Kickstarter Lesson #130: Maintaining Peace During Shipping Season

11 December 2014 | 9 Comments

Currently I’m knee-deep in what I call “shipping season.” It’s the time when backer rewards are shipping out to backers around the world–in my case, Tuscany and the Treasure Chest are shipping at the same time, so I’m fulfilling rewards for over 8,000 backers in December and January.

Because of the various fulfillment services we use, I don’t actually see or ship any of our Kickstarter rewards myself. It’s still a very, very busy time–not just in terms of creating all the shipping spreadsheets and weekly project updates, but also because of the increased amount of one-on-one customer service related to the following:

  • damaged products/replacement parts
  • missing packages/products
  • address updates
  • tracking requests and confirmations
  • questions about the product

Most of the time spent on the above areas falls into the category of “troubleshooting”–that is, trying to identify and fix mistakes (yours and others) in a way that is respectful and satisfying to backers.

What I’ve found is that I’m going to make mistakes, but if I’m responsive, transparent, and respectful to backers, they’re appreciative and understanding. Conversely, if I’m uncommunicative, secretive, and defensive, backers will turn on me–and rightfully so.

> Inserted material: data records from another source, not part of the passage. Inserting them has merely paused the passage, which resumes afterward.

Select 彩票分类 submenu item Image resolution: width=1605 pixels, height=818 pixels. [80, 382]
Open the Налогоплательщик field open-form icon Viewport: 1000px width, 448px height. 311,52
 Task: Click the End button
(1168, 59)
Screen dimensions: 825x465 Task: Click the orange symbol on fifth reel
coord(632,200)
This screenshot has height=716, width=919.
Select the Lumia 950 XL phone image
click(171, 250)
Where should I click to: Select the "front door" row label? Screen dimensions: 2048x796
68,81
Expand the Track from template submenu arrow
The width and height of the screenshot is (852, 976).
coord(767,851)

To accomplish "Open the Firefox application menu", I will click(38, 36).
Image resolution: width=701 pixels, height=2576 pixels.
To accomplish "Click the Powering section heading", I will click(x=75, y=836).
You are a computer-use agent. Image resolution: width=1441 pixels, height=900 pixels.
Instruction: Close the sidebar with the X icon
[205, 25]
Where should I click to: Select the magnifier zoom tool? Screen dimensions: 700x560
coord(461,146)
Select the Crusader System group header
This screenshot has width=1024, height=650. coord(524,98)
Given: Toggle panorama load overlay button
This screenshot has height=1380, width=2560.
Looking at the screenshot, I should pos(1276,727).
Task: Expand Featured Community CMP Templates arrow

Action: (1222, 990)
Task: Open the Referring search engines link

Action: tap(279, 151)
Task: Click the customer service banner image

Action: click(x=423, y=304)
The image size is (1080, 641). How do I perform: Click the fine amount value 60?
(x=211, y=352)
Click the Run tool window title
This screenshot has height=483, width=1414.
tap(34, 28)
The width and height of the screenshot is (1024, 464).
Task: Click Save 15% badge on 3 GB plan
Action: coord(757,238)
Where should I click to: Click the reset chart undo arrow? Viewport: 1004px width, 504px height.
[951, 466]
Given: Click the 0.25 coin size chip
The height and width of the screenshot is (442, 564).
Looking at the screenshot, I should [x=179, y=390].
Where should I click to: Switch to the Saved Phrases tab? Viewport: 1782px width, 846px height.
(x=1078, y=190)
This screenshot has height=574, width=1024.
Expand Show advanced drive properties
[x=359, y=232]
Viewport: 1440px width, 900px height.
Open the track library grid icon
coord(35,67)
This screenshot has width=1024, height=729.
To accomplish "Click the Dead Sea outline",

I’ll give you an example of the former (if you’re a Treasure Chest backer, you already know about this):

For our Treasure Chest, backers had the option of pledging $33 for a Treasure Chest in January or $39 for a Treasure Chest in December (we called this “early-adopter shipping”). We were able to offer this option by air shipping the early copies from our manufacturer to various fulfillment centers around the world.

Normally when I ocean freight products, I include plenty of extra copies of everything, as it’s really helpful to have a buffer to make up for mistakes, lost/damaged packages, etc. However, air freight is really expensive, so I reduced that buffer to only a few extra copies of each SKU.

When the early adopter products arrived at Ideaspatcher’s fulfillment center in France, I was informed that we were short 100 or so copies of metal coins and wooden stars. It turned out that I had made a miscalculation when telling my manufacturer the number to ship. We had made more than enough, and the extra copies were still headed to the EU, but they were on the middle of the ocean.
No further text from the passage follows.